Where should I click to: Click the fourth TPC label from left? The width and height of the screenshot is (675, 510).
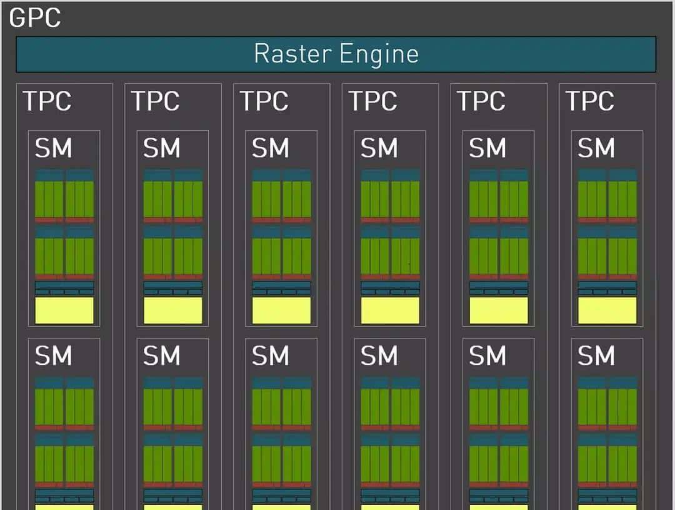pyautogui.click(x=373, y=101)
• • •
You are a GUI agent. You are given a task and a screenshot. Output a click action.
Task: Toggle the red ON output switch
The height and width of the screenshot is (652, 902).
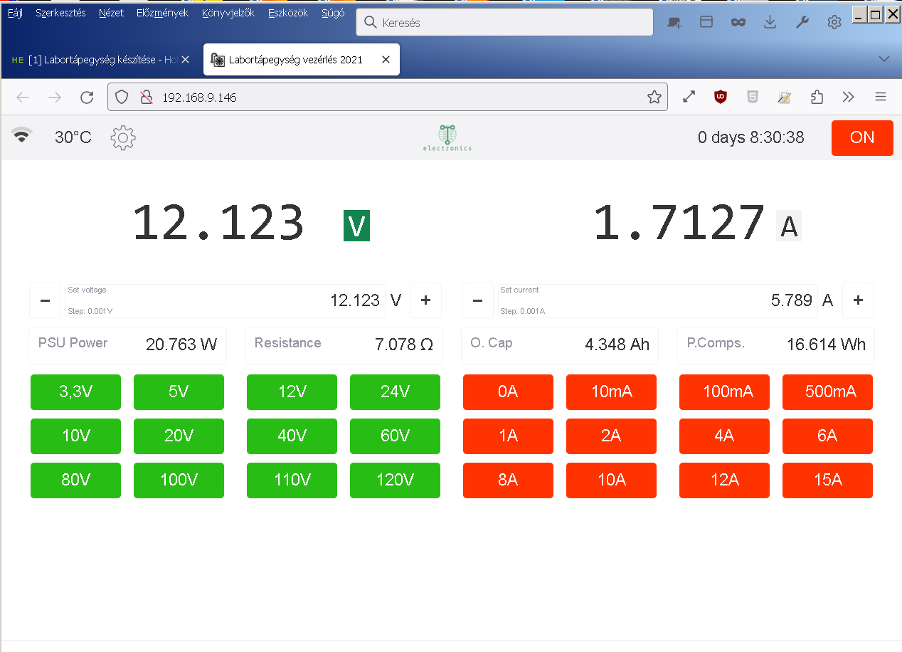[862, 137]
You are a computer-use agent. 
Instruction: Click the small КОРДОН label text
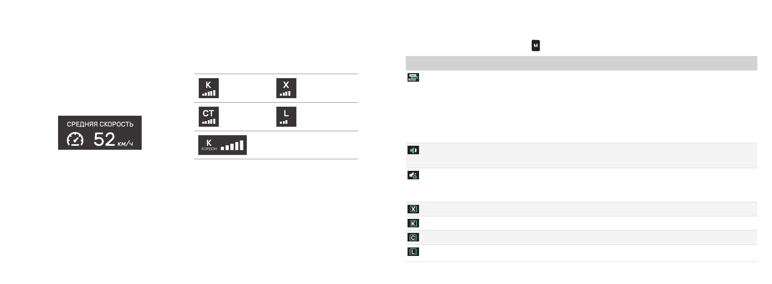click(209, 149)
• • •
▸ **Description of the task**:
Take each line of the material above that holds the string "agent" and copy it.

▸ **Final answer**:
You are a GUI agent. You are given a task and a screenshot. Output a click action.
You are a computer-use agent. 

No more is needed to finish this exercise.